Le conseil d’administration a rappelé que la MIBA, en tant qu’entreprise publique, doit respecter des règles strictes de gouvernance et de passation des marchés. La dépense non justifiée a été perçue comme un risque supplémentaire pour une société déjà en proie à une crise de gouvernance, aggravant ainsi les inquiétudes quant à la viabilité de ses projets de relance.

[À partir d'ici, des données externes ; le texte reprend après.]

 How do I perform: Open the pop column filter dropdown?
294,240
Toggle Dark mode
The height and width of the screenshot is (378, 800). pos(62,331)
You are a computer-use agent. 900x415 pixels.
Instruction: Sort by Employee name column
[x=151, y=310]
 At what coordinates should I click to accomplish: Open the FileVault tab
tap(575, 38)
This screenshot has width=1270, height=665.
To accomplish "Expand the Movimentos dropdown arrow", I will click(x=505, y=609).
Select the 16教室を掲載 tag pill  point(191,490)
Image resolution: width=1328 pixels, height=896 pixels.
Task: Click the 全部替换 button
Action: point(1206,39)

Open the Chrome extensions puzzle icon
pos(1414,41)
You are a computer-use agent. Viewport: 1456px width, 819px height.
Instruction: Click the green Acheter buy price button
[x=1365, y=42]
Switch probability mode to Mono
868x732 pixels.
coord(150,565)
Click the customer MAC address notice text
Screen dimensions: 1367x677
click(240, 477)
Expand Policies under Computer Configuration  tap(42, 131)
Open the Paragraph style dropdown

En réponse à ces accusations, la ministre du Portefeuille, Julie Mbuyi Shiku, a été saisie du dossier. Le rôle de la ministre consiste à examiner les éléments présentés par le conseil et à décider des suites à donner, notamment la mise en œuvre d’une exclusion temporaire du directeur général, accompagnée d’une privation de rémunération pendant la période d’enquête.
Cette suspension, bien que provisoire, marque un nouveau coup de frein à la tentative de relance de la MIBA. Les observateurs notent que la décision du conseil d’administration reflète une volonté de rétablir une gouvernance plus stricte et de prévenir toute nouvelle dérive financière au sein de l’entreprise.
Le contexte de cette affaire s’inscrit dans une série de défis rencontrés par la MIBA depuis plusieurs années. L’entreprise publique, historiquement un pilier du secteur minier national, a vu ses performances diminuer en raison de problèmes de gestion, de financement et de conformité aux normes internationales.
La suspension de Kabanda intervient donc à un moment où la MIBA cherche à regagner la confiance des parties prenantes, tant au niveau national qu’international. La décision du conseil d’administration, soutenue par la ministre du Portefeuille, vise à instaurer une plus grande transparence et à garantir que les dépenses futures soient soumises à un contrôle rigoureux.
Pour les employés de la MIBA, la suspension du directeur général représente une incertitude quant à la direction future de l’entreprise. Cependant, le conseil a souligné que la mesure était temporaire et que le processus d’enquête permettrait de déterminer les responsabilités exactes et les éventuelles sanctions supplémentaires.
Les partenaires économiques et les institutions financières qui collaborent avec la MIBA suivent de près l’évolution de ce dossier. La transparence annoncée par le conseil d’administration et la participation de la ministre du Portefeuille sont perçues comme des étapes essentielles pour restaurer la crédibilité de la société auprès des investisseurs.
En conclusion, le 3 juillet 2026 a marqué le point de départ d’une procédure disciplinaire majeure au sein de la Minière des Bakwanga. La suspension temporaire du directeur général, André Kabanda Kana, pour une dépense de deux millions de dollars effectuée sans appel d’offres, illustre les tensions actuelles autour de la gouvernance de l’entreprise publique. Le suivi de l’enquête menée par la ministre du Portefeuille sera déterminant pour l’avenir de la MIBA et pour la mise en place de pratiques de gestion plus rigoureuses.